Why was the forecast cut again?
Counterpoint now projects a 13.9% full-year shipment decline, down from the 12.4% it forecast in February.
This means → conditions are still deteriorating; the estimate was slashed another 1.5 percentage points in just two months.
The driver is an escalating Iran war that has pushed global chip supply from "tight" to "short."
Prices up and volumes down at the same time — what does that signal?
In Q1, global smartphone wholesale prices rose 14% while shipments fell 3.1% year-on-year.
In plain terms = phones cost more but fewer are selling — a textbook supply-shock pattern.
Pre-war inventories are being drawn down; once depleted, price hikes and shortages will intensify.
Why are low-end phones hit the hardest?
Chipmakers are shifting capacity toward higher-margin AI-related chips, squeezing the production allocated to entry-level handset silicon.
This means → manufacturing costs for budget phones are rising, but their price ceiling is low — margins are being crushed to the point of unviability.
Some models priced below $150 may vanish from the market entirely — not because demand dried up, but because they can no longer be made profitably.

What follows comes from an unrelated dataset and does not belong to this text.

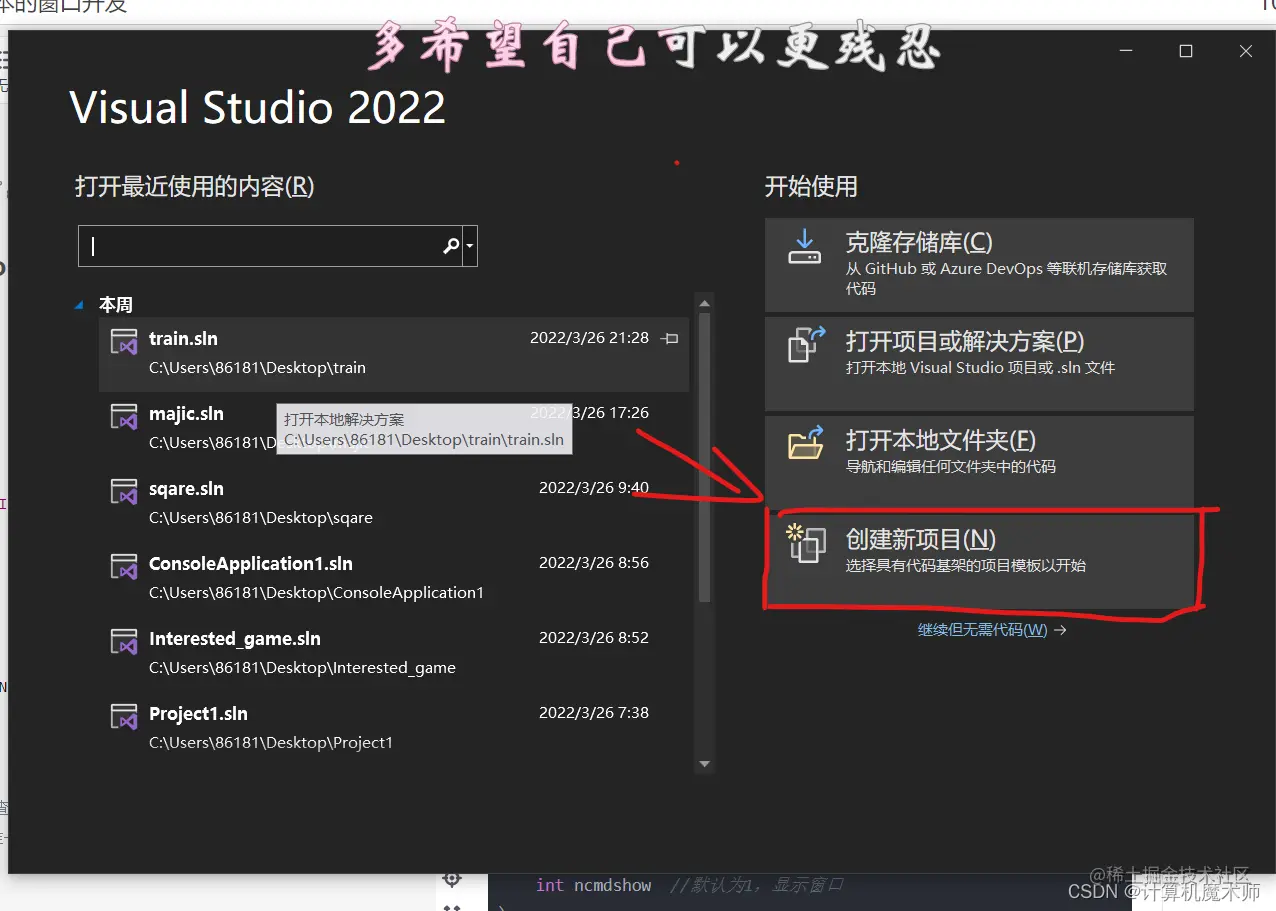Screen dimensions: 1276x911
Task: Click the recent list scrollbar down arrow
Action: click(x=704, y=763)
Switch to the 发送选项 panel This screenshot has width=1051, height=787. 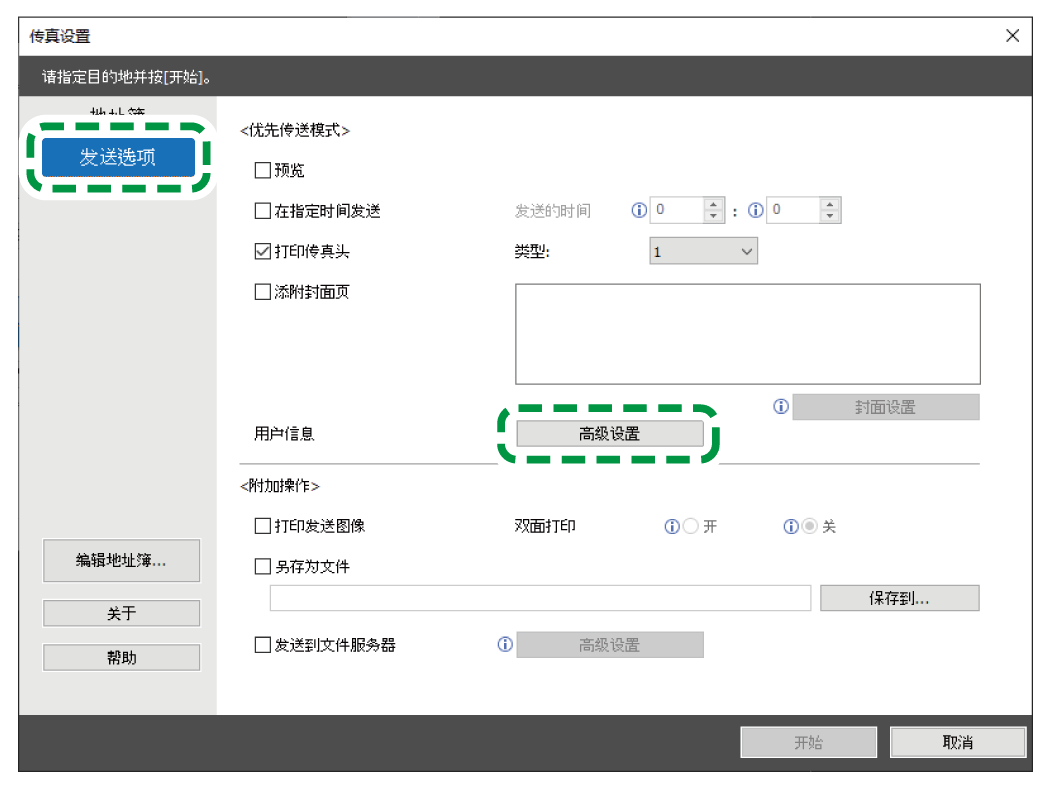(118, 158)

What are mid- and low-end makers actually facing?
Counterpoint chief analyst Wang Yang says budget makers are caught between rising costs and limited consumer purchasing power.
In plain terms = costs push up, prices can't follow — the question is no longer "how to sell more" but "whether to stay in the market at all."
Memory-chip shortages are the most severe supply-side disruption; manufacturers cannot offset the impact through price increases or product adjustments.
The question is no longer how to grow shipments or market share — it is whether to remain in the market at all.
Wang Yang
Chief Analyst, Counterpoint Research
Why is the premium segment holding up?
Apple is expected to ship flat in 2026 and grow 5% next year; Q1 revenue hit a record, driven by upgrades to the iPhone 17 series.
Samsung held Q1 shipments steady and is forecast to decline only 4% for the full year — steadier supply and stronger product-line continuity.
This reflects the stronger supply-chain bargaining power and user loyalty that premium brands command, shielding them from the worst of the supply shock.
Which makers face the steepest drops?
Transsion is projected to see shipments fall 32% this year — the highest exposure to low-price models, the most direct hit.
Xiaomi is expected to decline 28%; Honor is expected to decline 20%.
This means → the more a brand depends on the low end, the more share it loses in this supply crisis; the competitive landscape is being reshuffled.
Content is for reference only, not financial advice.